• Prompt A:
Reproduce word for word the part of the program note on Schumann's "Rhenish" Symphony that starts at "Grant Park Music" and ends after "Robert Schumann (1810-1856)".

Grant Park Music Festival 2015: Book 3 - page 47

2015 Program Notes, Book 3 |
45
SYMPHONY NO. 3 IN E-FLAT MAJOR, OP. 97,
“RHENISH” (1850)
Robert Schumann (1810-1856)
Schumann’s “Rhenish” Symphony calls for pairs of woodwinds,
four horns, two trumpets, three trombones, timpani and strings.
Performance time is 32 minutes. The Grant Park Orchestra first
performed this work on July 10, 1964, Louis Lane conducting.
Robert Schumann arrived in Düsseldorf on September 2, 1850 to
assume his new duties as conductor of the local orchestra and choral society. He seemed
pleased with the situation: the musical forces were skilled enough to present an annual
music festival that had been conducted by such luminaries as Mendelssohn; Schumann’s
home life with his beloved wife, Clara, was happy; he had been composing a steady
stream of new music for nearly two decades; and his position offered him the chance to
live in the heart of the Rhineland, on the legendary river itself, a region for which he had
harbored great fondness throughout his life. During the three months following his move
to Düsseldorf, he wrote both the Cello Concerto and the “Rhenish” Symphony.
The inspiration for the Symphony came from the Schumanns’ visit to Cologne in
1850. The city and its great cathedral, still unfinished centuries after its inception,
made such a powerful impression on the composer that he determined to write a
work which, he said, “mirrors here and there something of Rhenish life.” Though he
provided only the fourth of the Symphony’s five movements with a programmatic title,
the second and last movements reflect the spirit and style of peasant dances, while
the first shows the confidence and joy Schumann felt in his new surroundings and the
third the deep contentment he found in living close to the Rhine. The fourth movement
was originally titled, “In the character of an accompaniment to a solemn ceremony.”
This great movement, which stands at the pinnacle of Schumann’s symphonic
achievement, grew from the ritual that the composer observed at the Cologne
Cathedral on November 12, 1850, when Archbishop Johannes von Geissel was
elevated to the rank of Cardinal. So overwhelmed was Schumann with the magnificent
service in that great church that he produced what the noted British musicologist
Sir Donald Tovey later dubbed “one of the finest pieces of ecclesiastical polyphony
since Bach.” Schumann, who revered and studied Bach’s music for all of his life, would
have been immensely pleased with Tovey’s evaluation.

• Prompt B:
Copy the listing below exactly, starting at its first line and stopping after the line that contains "at that location.", and omit the pictures.

• Data for this exercise:
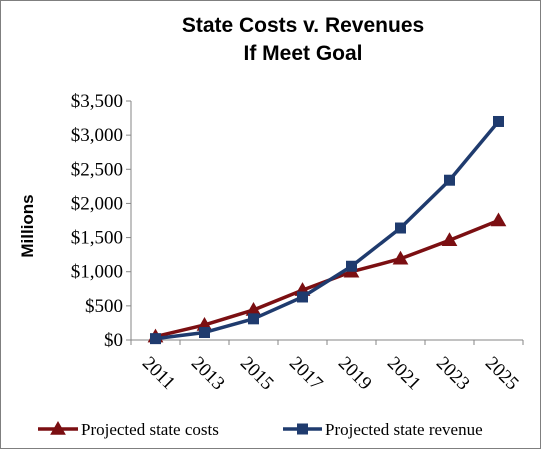 The height and width of the screenshot is (451, 543). What do you see at coordinates (257, 374) in the screenshot?
I see `x-tick-label: 2015` at bounding box center [257, 374].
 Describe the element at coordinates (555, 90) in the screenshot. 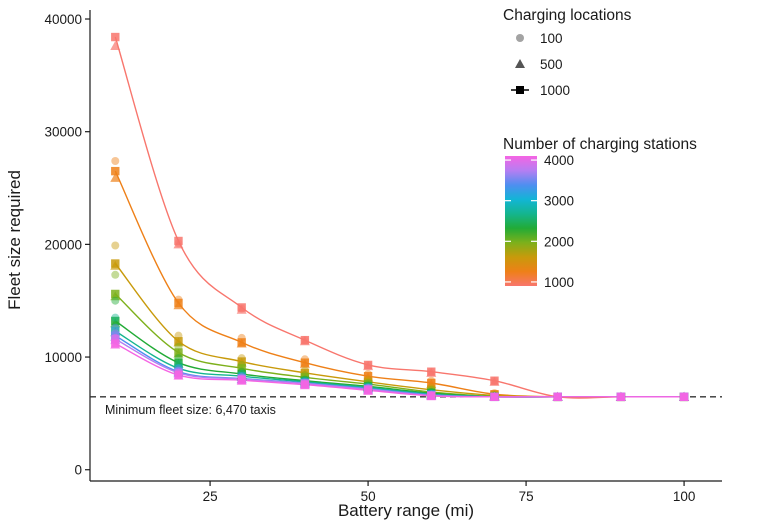

I see `legend-shape-label-1000: 1000` at that location.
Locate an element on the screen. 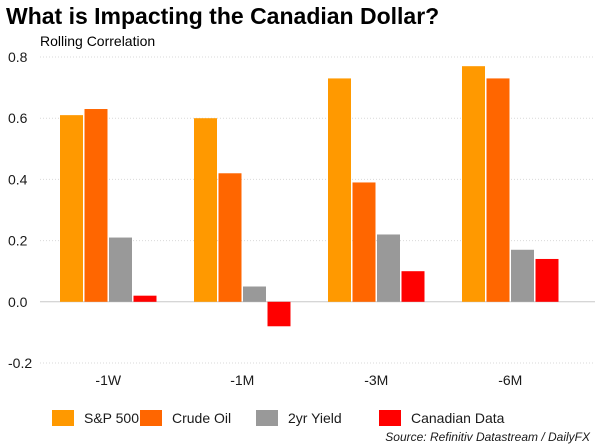 This screenshot has width=602, height=446. x-tick-label: -1W is located at coordinates (108, 380).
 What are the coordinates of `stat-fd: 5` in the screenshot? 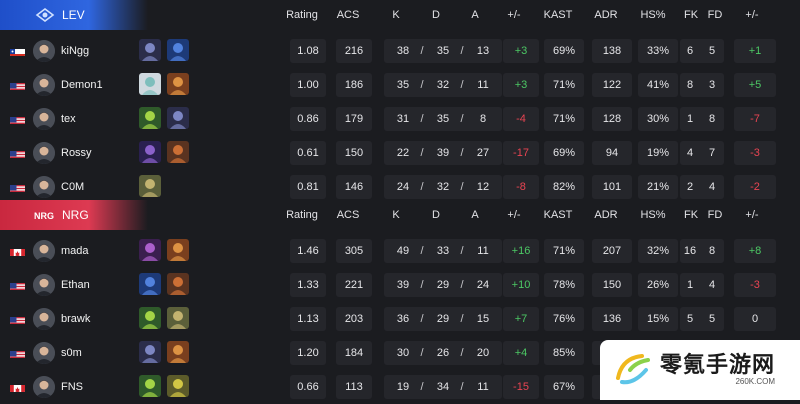 It's located at (712, 51).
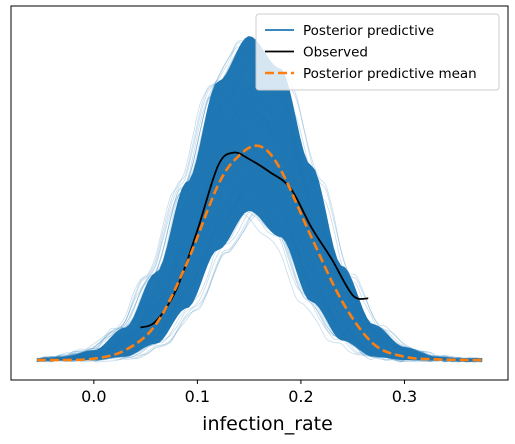  What do you see at coordinates (336, 53) in the screenshot?
I see `legend-entry-label: Observed` at bounding box center [336, 53].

• Task solution A:
Grant Park Music Festival 2015: Book 3 - page 47

2015 Program Notes, Book 3 |
45
SYMPHONY NO. 3 IN E-FLAT MAJOR, OP. 97,
“RHENISH” (1850)
Robert Schumann (1810-1856)

• Task solution B:
 The height and width of the screenshot is (451, 543). What do you see at coordinates (257, 374) in the screenshot?
I see `x-tick-label: 2015` at bounding box center [257, 374].
 Describe the element at coordinates (555, 90) in the screenshot. 

I see `legend-shape-label-1000: 1000` at that location.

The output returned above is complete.